■ **Work to complete**:
From the line with "Task: Click the red marker at Ohrid" through the line with "Enable サーバー名表示を要求する checkbox", repeat the entries verbatim, both end lines included, and add nothing.

**** Information provided ****

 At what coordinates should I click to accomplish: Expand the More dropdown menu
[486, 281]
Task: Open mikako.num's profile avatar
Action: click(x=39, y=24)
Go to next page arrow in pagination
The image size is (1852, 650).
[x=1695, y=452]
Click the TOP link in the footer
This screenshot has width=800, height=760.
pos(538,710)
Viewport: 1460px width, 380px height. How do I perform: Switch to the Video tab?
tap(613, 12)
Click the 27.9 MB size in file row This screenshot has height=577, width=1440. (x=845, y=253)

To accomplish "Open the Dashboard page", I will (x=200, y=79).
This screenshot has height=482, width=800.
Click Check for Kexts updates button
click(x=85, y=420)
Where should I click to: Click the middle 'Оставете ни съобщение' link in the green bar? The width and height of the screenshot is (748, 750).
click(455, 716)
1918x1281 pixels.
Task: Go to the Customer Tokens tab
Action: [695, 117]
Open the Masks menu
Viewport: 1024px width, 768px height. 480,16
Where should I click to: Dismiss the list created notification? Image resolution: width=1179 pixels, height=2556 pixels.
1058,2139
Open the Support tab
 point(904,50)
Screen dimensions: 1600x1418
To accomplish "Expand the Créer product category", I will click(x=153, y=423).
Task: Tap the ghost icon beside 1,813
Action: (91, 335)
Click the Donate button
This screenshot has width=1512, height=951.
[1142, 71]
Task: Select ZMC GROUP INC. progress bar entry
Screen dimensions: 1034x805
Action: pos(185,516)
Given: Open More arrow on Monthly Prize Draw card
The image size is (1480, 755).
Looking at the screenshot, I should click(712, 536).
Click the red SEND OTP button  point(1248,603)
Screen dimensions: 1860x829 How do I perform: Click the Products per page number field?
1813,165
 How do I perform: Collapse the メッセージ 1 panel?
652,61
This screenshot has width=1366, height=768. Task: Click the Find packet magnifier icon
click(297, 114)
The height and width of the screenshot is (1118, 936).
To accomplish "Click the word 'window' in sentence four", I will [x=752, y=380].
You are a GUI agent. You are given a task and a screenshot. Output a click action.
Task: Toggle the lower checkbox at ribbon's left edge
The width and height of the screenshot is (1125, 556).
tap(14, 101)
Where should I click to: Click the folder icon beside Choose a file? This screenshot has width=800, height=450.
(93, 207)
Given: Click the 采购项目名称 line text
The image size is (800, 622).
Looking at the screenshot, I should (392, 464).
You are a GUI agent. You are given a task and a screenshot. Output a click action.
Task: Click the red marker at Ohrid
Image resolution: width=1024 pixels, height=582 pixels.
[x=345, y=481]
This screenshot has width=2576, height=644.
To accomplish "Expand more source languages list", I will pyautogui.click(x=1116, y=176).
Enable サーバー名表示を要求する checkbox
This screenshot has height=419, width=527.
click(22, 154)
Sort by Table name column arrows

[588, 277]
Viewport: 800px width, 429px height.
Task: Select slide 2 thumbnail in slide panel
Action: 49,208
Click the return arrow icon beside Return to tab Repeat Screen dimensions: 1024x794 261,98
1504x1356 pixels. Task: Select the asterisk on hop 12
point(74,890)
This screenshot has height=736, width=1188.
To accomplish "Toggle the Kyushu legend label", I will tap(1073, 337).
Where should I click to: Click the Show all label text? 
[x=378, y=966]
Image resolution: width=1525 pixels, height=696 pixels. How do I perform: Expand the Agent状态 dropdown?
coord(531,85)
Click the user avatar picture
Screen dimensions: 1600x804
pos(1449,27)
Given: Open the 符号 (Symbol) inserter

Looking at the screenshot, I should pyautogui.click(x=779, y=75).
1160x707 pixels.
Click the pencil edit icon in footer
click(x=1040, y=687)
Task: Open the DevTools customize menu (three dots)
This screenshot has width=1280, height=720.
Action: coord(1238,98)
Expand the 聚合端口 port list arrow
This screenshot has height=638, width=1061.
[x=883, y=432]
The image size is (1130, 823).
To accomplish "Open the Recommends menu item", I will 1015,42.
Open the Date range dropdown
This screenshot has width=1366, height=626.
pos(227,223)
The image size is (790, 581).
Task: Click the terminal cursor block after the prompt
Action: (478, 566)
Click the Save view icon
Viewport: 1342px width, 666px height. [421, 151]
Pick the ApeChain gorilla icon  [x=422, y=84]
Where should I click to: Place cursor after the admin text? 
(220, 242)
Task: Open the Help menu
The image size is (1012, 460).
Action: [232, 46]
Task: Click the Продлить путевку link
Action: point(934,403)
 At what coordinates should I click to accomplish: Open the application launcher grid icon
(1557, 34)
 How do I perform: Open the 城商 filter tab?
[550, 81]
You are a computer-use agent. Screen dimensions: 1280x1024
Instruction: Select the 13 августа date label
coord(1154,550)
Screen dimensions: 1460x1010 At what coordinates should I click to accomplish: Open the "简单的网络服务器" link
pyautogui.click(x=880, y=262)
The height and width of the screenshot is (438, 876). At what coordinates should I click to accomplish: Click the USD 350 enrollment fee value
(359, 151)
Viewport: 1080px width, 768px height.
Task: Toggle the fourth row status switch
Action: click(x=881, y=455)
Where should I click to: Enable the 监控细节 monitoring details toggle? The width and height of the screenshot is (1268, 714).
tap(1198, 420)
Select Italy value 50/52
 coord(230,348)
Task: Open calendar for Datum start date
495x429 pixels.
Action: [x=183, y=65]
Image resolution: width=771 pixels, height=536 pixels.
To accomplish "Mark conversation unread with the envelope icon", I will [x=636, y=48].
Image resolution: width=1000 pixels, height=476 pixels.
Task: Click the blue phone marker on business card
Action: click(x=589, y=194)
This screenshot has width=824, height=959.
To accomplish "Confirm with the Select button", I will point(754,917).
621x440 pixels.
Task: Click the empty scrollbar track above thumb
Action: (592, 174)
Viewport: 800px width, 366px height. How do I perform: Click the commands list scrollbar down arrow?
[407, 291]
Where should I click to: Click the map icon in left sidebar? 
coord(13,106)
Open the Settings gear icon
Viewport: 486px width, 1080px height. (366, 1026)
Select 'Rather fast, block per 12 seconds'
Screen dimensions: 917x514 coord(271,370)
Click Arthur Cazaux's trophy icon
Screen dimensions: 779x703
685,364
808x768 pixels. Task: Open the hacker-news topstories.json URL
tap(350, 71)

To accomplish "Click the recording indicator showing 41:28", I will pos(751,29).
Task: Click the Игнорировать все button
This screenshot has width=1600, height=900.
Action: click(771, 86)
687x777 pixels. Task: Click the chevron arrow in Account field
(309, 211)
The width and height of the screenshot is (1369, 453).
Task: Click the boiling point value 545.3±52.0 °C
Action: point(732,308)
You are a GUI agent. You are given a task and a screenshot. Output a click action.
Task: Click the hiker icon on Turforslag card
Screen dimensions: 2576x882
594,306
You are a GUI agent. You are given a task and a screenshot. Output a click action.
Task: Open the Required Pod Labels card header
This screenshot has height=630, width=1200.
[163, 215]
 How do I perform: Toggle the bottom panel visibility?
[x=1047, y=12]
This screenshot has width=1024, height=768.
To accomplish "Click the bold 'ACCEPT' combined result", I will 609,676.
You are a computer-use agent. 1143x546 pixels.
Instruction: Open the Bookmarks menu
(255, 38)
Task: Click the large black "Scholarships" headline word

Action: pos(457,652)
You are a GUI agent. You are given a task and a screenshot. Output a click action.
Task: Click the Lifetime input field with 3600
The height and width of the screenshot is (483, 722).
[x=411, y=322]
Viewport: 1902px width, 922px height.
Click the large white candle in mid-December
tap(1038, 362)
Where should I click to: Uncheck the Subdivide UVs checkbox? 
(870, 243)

****

■ **Response**:
Task: Click the red marker at Ohrid
Image resolution: width=1024 pixels, height=582 pixels.
[x=345, y=481]
This screenshot has width=2576, height=644.
To accomplish "Expand more source languages list", I will pyautogui.click(x=1116, y=176).
Enable サーバー名表示を要求する checkbox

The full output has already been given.